§ **Task brief**: Below are entries. Reproduce exactly the lines between the line holding "Image resolution: width=1024 pixels, height=424" and the line holding "Click the pan control in the price panel", inclusive, and only those.

### Material provided ###

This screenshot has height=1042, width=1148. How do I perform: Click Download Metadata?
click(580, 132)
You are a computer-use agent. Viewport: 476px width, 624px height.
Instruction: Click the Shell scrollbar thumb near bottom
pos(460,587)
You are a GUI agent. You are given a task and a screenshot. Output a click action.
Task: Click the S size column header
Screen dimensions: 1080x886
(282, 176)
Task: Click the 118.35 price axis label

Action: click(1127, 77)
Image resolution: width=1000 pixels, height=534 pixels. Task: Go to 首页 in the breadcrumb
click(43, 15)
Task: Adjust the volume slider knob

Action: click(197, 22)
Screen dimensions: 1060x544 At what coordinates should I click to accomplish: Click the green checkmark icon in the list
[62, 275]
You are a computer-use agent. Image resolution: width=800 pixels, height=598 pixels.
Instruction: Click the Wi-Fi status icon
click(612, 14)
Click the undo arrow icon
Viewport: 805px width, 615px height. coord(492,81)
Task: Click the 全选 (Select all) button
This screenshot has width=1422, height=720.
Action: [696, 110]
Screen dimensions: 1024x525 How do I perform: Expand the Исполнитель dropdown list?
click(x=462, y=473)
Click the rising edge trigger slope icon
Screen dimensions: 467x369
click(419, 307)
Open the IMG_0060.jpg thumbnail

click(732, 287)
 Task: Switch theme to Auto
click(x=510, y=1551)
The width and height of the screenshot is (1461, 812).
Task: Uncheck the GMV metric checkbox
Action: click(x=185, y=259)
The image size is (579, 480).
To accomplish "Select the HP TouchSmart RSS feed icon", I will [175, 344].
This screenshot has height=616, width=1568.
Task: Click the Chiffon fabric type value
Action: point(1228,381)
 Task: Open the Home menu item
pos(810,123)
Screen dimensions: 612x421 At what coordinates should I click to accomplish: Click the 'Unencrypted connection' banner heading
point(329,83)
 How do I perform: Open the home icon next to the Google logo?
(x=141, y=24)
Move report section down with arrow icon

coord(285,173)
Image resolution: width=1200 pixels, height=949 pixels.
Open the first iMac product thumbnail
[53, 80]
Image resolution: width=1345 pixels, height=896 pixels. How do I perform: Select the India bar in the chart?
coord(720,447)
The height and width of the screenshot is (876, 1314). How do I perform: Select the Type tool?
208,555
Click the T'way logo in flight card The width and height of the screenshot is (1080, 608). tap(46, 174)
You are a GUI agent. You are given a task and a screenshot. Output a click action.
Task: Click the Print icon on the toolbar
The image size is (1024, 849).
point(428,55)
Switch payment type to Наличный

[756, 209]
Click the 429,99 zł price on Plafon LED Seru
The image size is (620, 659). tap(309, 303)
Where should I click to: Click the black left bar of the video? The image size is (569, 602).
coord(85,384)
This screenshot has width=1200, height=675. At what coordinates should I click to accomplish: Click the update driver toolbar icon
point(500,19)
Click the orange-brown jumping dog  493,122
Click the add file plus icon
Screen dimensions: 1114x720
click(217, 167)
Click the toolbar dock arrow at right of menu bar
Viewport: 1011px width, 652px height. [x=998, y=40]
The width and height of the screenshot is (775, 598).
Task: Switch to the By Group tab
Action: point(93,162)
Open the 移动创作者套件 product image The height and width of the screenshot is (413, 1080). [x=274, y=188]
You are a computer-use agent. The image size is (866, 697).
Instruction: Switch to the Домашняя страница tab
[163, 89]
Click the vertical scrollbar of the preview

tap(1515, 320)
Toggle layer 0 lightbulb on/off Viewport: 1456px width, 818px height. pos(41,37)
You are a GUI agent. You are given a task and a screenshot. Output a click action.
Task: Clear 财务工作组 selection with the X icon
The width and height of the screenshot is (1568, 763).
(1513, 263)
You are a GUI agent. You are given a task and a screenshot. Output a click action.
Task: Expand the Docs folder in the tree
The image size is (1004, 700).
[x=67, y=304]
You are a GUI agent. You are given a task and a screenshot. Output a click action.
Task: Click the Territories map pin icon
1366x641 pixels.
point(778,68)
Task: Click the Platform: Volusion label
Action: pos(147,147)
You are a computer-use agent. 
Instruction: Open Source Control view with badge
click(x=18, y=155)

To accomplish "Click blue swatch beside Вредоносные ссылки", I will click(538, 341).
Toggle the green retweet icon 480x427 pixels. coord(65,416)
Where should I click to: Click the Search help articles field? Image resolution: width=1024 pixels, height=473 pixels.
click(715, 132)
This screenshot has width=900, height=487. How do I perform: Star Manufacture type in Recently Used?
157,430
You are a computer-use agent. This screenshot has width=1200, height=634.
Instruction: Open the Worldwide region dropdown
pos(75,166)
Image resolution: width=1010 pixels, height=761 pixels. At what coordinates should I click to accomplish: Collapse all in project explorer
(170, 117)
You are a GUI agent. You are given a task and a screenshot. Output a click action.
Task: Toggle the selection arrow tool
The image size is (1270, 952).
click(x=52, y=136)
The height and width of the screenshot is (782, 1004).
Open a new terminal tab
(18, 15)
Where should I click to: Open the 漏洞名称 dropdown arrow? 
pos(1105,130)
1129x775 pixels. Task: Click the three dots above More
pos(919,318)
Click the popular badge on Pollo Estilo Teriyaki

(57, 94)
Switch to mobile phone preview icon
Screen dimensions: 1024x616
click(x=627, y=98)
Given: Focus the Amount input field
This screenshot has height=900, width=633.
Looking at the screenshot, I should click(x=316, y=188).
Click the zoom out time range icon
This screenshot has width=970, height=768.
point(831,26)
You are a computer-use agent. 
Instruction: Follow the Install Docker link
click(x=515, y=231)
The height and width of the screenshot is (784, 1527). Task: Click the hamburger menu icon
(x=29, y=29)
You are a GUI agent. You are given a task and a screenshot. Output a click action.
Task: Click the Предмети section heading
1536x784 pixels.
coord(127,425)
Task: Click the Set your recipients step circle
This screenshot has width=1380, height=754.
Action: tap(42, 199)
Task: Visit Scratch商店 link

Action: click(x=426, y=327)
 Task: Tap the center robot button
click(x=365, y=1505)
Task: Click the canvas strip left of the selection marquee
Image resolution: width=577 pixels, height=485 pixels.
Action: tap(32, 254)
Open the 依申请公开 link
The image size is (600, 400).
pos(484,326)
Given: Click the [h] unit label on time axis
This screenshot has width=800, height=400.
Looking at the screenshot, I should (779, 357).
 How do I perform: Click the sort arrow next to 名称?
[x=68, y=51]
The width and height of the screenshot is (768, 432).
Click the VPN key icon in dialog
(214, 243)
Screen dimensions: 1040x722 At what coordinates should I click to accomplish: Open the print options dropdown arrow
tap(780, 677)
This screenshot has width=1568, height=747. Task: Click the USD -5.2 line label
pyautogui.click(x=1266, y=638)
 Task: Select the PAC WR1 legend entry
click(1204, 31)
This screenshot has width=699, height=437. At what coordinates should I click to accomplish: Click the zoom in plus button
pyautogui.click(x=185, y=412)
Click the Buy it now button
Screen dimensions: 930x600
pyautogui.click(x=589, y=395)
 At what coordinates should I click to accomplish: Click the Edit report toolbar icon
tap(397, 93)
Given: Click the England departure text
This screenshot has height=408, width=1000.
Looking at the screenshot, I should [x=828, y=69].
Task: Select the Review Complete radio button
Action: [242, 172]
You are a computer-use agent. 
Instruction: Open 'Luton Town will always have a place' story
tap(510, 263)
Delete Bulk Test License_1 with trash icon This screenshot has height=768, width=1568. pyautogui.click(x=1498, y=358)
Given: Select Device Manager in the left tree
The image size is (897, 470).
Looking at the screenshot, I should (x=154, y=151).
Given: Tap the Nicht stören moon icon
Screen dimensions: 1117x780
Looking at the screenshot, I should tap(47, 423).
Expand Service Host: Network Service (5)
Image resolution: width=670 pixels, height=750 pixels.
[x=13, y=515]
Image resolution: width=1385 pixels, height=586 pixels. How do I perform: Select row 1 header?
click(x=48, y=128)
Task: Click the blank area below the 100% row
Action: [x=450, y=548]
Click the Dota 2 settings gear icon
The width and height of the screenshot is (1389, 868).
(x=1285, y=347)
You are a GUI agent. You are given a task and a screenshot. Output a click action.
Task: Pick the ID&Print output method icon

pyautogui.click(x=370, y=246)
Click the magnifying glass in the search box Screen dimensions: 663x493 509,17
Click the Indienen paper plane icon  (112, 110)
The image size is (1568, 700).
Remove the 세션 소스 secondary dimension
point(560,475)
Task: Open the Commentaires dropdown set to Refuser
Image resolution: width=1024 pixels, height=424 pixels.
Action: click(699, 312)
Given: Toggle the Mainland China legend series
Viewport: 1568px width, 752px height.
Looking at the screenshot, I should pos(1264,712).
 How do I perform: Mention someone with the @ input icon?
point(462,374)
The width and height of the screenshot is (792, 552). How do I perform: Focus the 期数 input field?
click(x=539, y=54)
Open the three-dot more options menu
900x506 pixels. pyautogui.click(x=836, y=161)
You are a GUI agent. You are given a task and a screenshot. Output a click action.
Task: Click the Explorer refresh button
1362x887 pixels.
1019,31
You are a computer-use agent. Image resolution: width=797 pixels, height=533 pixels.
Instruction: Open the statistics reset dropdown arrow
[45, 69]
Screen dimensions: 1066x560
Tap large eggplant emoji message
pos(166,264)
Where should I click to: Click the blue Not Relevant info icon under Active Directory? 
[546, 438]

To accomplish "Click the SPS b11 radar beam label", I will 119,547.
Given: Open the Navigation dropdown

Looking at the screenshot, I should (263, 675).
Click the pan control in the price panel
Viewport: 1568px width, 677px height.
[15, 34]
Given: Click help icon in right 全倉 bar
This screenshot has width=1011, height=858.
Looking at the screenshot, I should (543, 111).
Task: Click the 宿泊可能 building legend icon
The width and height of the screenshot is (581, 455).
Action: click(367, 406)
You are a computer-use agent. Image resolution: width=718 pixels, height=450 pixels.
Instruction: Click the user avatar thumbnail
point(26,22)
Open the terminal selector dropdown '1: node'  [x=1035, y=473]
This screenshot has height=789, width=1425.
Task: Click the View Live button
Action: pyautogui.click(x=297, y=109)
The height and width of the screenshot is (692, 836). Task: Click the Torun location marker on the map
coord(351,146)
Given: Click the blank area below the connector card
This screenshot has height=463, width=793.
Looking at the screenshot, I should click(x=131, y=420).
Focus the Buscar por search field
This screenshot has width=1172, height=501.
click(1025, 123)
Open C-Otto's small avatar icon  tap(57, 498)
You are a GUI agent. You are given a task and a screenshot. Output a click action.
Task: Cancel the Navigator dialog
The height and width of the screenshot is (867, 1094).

###

§ **Response**:
Image resolution: width=1024 pixels, height=424 pixels.
Action: click(699, 312)
Given: Toggle the Mainland China legend series
Viewport: 1568px width, 752px height.
Looking at the screenshot, I should pos(1264,712).
 How do I perform: Mention someone with the @ input icon?
point(462,374)
The width and height of the screenshot is (792, 552). How do I perform: Focus the 期数 input field?
click(x=539, y=54)
Open the three-dot more options menu
900x506 pixels. pyautogui.click(x=836, y=161)
You are a GUI agent. You are given a task and a screenshot. Output a click action.
Task: Click the Explorer refresh button
1362x887 pixels.
1019,31
You are a computer-use agent. Image resolution: width=797 pixels, height=533 pixels.
Instruction: Open the statistics reset dropdown arrow
[45, 69]
Screen dimensions: 1066x560
Tap large eggplant emoji message
pos(166,264)
Where should I click to: Click the blue Not Relevant info icon under Active Directory? 
[546, 438]

To accomplish "Click the SPS b11 radar beam label", I will 119,547.
Given: Open the Navigation dropdown

Looking at the screenshot, I should (263, 675).
Click the pan control in the price panel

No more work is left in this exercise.